Textiles: why I am compelled to weave, stitch, spin, dye
A brief personal textile history
At the age of 10, my mother and I moved to Union, South Carolina. It was the early 1980's and the image below brings a distant memory back to life. Buffalo Mill was one of the primary employers of the parents for many of my friends from school. I vividly remember driving past this mill on a regular basis, not knowing what transpired behind the brick walls, or the history of King Cotton in South Carolina, or the racial injustices that were a part of industrialized production of cloth, or labor in the South. I was 10 years old, and a Yankee as my school mates constantly jeered.

Buffalo Cotton Textile Mill, Mill Building, SC Route 215, Buffalo, Union County, SC
I lived on a row of mill houses that were originally built for workers as a part of a mill village. The particular house I lived in originally did not have indoor plumping or a kitchen. These rooms were added on later. The house was meant to fit two families, the pre-cursor to a duplex, but closer to indentured servant quarters. I was too young to pay too much attention to all of this at the time, and gleefully wandered the street, looking for other kids to play some sort of game, or sneak over to the other side of the street to shop at the candy store.

A present day mill house near Laurens Mill, Laurens, South Carolina.

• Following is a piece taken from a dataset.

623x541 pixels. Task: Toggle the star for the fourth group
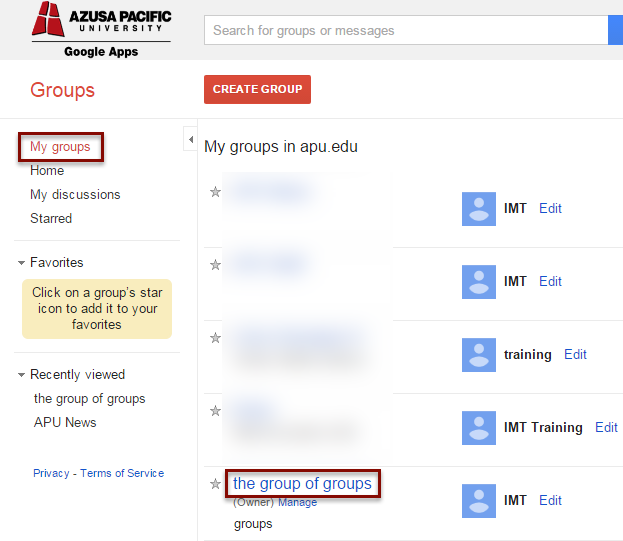point(215,411)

Many people who find themselves weaving cloth today may do so from an interest in historical production or from a sense of nostalgia. Maybe they have an important family member (most likely a grandmother, aunt, etc.) that inspired their journey as textile processes such as knitting, crocheting, sewing, quilting, etc. are extremely accessible. While I, too, had a very influential grandmother who sewed clothes for me, I never felt compelled to explore textiles as a creative practice. My goal was to escape any association with textile making as I associated weaving with the hard labor of industrialized production. Long hours, unstable and unreliable income as workers were either working around the clock or not at all did not sound like a future I wanted to embrace. Yet, fast forward to my second semester at the School of the Art Institute, and I found the course listing Intro to Woven Structures a comforting sight. I tenaciously held strong, unwilling to take no for an answer from the instructor, Anne Wilson, who said that no more than 20 students could possibly take the class. For some unknown reason, I knew that the room full of looms were calling out to me and I was at home.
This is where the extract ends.